▸ EXERCISES
• a. Answer these questions from the tribal sovereignty post:
(i) What three precepts of sovereignty does it list?
(ii) In what year did the treaty-making period with Native Nations end?
(iii) Under the Dawes Act, how was any remainder of tribal territory declared?
• b. Write the next part of the tribal sovereignty post, picking up after its last sentence.

▸ EXERCISE PASSAGE
When you look up the word ‘sovereignty’ in the dictionary, it doesn’t have a separate entry for tribes.  Like any, the starting point for tribal sovereignty must be the three generally accepted international precepts of sovereignty: territorial integrity, distinct peoples, and recognition of that sovereignty by other sovereigns that actually matter.  Originally with all tribes, and continuing today with a few tribes, the territory and peoples were so distinct and intact that together we could discern a recognized indigenous polity and refer to their peoples as “tribe citizens”.

From there, the easy thing to say is – like any fly by night payday lending business worth its weight in snake oil would say to a tribe today – “you tribes are sovereign and can do whatever you want.”  Alas, would that be true.

Of course, my message to non-Natives about how things should be would sound like eerily similar snake oil.  But as a tribal member and sometimes tribal citizen, as a descendant of a bloodline of hereditary leaders, and especially as a twice-elected former chief executive of a federally recognized Native Nation, my messages are always conflicted, torn between indigenous and non-indigenous audiences, with divergent messaging.  So too this blog post.

Background Information for Non-Natives

While early SCOTUS opinions recognized tribes’ territorial integrity, bilateral treaties with tribes quickly began the slippery slope of territorial permutations, usually in the form of a promise by the US to prosecute “bad men among the whites.”  Incidentally, those treaties generally do not say a tribe cannot also bring bad whites to justice; they simply promised the US would do so if asked.  However, due to then Justice Rehnquist’s belief in (place tongue firmly in cheek) a restricted federal government, judicial restraint, and strict textual construction, that old treaty provision has come to play an outsized role today.

When you look for the word treaty in the constitution, you won’t find a separate provision applicable only to the Indian tribes.  Treaties – all treaties to which the US is a party – are the Supreme Law of the Land.  After the treaty-making period with Native Nations ended in 1871, Congress made two deep unilateral incursions into both the territorial and popular sovereignty of tribes.  First, Congress enacted the Indian Major Crimes Act, asserting federal jurisdiction over certain major crimes committed by tribe citizens.  Second, Congress enacted the Dawes Act or General Allotment Act, dividing many tribes’ territories, including the CRST, in severalty, separate parcels of private real property, and declaring any remainder as “surplus” open for homesteading.  Of course, every American State is also subdivided in severalty, and yet their respective territorial boundaries remain intact.  Not so with Indian tribes.

▸ GIVEN DATA
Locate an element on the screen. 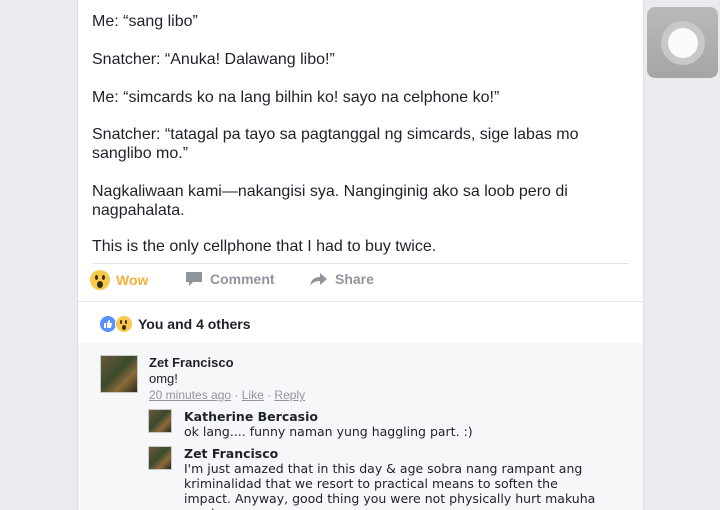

▸ YOUR RESPONSES
• a.
(i) Territorial integrity, distinct peoples, and recognition of that sovereignty by other sovereigns that actually matter.
(ii) 1871.
(iii) As "surplus" open for homesteading.

• b.
Fast forward, and we have people who are not citizens of the CRST who either reside inside the tribe’s reservation territory or who simply pass through, raising thorny and faux-thorny jurisdictional issues.  In 1978, SCOTUS, speaking through then Justice Rehnquist, issued Oliphant v Suquamish Tribe, holding that tribes, by virtue of their “dependent status” – not due to a treaty, not even attributable to some conquistadorish federal statute – somehow lost sovereignty by virtue of their “dependent status”, whatever that is, and no longer possess criminal jurisdiction over persons who are not “members” of a tribe (at least those non-Natives who reside within their territories but who cannot participate in their government – but that’s another blog post).  Rather, the federal government, or perhaps even the surrounding State in cases of ‘victimless” crimes, would have criminal jurisdiction within a tribe’s territory.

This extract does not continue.